Work to be completed -
Tally up the lines below with "badge" in them. Answer with the number only.

Extracted records: Begin

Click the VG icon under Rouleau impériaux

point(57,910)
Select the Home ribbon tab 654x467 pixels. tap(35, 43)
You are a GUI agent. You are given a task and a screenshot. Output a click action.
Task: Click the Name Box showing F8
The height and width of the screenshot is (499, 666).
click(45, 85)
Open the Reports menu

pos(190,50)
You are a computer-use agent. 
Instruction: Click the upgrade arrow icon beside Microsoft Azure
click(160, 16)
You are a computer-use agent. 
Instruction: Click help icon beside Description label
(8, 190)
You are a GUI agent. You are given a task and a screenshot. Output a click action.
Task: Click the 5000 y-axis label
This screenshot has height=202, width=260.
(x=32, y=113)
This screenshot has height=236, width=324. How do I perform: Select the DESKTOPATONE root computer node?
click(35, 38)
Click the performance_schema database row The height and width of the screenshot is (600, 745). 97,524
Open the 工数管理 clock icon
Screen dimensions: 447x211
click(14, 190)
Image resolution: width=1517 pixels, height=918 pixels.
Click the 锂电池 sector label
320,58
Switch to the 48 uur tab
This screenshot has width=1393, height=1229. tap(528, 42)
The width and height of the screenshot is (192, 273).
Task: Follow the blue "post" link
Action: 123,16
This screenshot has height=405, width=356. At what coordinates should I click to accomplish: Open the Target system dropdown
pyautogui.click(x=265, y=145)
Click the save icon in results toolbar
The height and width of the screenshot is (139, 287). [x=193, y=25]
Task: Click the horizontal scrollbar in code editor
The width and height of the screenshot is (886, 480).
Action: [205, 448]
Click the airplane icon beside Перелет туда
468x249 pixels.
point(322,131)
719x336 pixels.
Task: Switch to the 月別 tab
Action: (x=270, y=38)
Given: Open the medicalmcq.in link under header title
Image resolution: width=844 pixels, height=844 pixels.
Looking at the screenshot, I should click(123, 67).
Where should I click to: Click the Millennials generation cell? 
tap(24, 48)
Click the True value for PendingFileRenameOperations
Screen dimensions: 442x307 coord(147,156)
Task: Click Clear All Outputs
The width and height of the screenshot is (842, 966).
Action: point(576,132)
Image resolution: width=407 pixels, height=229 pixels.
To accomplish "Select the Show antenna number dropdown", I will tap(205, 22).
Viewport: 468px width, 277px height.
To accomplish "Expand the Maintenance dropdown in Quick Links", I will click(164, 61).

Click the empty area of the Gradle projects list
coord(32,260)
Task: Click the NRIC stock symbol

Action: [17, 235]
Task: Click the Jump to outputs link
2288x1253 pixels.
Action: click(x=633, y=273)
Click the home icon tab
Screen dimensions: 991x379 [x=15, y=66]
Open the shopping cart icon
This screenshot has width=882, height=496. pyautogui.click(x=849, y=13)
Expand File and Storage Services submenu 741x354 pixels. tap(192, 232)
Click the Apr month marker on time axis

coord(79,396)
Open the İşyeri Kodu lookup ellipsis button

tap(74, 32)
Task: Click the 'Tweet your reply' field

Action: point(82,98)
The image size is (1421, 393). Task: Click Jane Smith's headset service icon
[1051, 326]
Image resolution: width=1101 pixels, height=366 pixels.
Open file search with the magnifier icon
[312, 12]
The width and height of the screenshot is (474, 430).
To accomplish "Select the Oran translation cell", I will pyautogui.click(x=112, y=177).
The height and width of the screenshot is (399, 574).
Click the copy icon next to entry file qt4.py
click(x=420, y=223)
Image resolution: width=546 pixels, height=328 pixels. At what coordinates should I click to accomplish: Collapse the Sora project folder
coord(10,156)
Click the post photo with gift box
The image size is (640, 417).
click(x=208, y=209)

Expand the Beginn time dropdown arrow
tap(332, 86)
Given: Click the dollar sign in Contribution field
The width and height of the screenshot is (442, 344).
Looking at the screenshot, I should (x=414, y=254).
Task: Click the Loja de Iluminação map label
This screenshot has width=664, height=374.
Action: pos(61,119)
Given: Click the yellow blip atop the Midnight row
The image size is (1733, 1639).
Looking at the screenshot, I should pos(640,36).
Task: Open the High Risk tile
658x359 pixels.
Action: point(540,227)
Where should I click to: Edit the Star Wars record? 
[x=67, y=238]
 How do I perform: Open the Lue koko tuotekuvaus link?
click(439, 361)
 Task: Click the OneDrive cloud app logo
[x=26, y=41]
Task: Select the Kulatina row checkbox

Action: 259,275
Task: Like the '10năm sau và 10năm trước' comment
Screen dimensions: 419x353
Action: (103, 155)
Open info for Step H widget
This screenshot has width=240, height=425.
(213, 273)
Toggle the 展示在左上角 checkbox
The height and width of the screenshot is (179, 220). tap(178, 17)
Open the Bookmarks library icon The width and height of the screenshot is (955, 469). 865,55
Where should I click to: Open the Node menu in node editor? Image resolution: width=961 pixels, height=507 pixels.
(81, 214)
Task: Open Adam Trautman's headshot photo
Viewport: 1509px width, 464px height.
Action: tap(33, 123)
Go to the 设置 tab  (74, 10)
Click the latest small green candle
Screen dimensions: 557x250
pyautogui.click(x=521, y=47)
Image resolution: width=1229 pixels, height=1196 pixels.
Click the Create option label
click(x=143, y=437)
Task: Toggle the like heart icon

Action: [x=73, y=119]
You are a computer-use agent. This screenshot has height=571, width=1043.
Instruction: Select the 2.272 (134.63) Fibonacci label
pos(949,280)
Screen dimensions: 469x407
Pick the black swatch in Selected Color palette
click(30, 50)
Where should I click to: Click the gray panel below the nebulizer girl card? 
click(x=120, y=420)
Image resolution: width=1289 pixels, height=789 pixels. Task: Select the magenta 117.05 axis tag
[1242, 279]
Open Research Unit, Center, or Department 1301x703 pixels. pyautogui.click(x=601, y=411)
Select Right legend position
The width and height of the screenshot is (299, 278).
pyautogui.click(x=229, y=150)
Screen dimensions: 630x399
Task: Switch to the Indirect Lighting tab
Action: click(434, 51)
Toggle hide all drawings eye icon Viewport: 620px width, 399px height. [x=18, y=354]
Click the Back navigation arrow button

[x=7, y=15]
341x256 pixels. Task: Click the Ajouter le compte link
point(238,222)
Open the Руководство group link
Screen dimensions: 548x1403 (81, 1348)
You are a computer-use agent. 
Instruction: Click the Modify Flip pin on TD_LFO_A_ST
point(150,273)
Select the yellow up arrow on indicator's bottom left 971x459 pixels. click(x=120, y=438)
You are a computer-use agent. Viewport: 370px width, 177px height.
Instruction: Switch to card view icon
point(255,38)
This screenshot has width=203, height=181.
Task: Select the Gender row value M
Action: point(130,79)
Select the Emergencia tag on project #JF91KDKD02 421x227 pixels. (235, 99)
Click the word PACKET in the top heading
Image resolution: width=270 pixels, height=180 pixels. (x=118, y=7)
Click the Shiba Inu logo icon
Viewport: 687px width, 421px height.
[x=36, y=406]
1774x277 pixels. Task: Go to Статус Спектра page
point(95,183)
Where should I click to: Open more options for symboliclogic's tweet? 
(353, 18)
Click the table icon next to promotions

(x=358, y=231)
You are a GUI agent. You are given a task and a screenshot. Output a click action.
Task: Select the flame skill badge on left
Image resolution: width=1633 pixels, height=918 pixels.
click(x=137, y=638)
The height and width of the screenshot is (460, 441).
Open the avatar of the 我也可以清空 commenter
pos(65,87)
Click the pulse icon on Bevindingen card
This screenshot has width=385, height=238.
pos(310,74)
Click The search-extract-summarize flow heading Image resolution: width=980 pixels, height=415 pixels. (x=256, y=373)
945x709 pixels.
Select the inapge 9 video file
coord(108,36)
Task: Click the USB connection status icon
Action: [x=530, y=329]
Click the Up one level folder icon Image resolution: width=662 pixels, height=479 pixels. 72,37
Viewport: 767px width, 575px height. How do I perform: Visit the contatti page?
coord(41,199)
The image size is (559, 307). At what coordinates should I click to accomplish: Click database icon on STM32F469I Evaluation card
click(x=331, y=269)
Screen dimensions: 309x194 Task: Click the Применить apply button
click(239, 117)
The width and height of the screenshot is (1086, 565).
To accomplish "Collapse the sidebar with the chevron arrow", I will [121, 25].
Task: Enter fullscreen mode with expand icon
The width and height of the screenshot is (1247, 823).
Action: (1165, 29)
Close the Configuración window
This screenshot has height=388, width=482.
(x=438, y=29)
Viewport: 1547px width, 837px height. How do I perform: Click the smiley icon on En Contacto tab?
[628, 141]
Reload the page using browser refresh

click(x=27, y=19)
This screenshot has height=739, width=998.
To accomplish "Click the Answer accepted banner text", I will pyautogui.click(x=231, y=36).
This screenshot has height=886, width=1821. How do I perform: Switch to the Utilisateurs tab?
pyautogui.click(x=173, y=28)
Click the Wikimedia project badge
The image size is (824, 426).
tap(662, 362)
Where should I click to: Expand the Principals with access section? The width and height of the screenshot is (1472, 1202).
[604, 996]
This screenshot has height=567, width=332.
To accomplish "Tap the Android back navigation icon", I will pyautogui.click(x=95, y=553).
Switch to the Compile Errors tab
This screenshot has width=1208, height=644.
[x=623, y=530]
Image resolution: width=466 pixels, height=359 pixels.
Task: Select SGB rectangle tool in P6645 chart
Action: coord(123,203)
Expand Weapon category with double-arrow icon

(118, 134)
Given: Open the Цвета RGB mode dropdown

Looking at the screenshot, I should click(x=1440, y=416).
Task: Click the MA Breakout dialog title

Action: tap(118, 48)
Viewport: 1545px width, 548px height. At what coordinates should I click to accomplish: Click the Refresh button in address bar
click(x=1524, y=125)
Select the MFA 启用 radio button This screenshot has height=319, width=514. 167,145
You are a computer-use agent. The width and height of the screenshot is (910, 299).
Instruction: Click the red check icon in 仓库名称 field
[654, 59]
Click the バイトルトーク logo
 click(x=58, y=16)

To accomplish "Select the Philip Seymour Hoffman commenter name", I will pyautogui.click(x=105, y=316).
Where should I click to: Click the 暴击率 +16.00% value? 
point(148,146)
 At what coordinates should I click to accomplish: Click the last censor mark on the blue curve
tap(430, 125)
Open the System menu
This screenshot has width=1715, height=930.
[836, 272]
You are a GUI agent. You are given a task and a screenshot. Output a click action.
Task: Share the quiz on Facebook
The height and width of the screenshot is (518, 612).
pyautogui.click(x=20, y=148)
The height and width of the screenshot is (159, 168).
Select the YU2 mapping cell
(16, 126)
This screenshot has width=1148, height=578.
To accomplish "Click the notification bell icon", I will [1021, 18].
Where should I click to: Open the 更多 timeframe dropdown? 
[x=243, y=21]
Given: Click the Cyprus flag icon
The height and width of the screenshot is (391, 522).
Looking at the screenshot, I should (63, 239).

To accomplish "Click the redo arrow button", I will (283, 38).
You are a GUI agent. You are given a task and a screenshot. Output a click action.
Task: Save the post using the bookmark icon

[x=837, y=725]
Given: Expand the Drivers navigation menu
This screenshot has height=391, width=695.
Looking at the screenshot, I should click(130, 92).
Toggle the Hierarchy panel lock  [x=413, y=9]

Extracted records: End

Solution for this problem -
2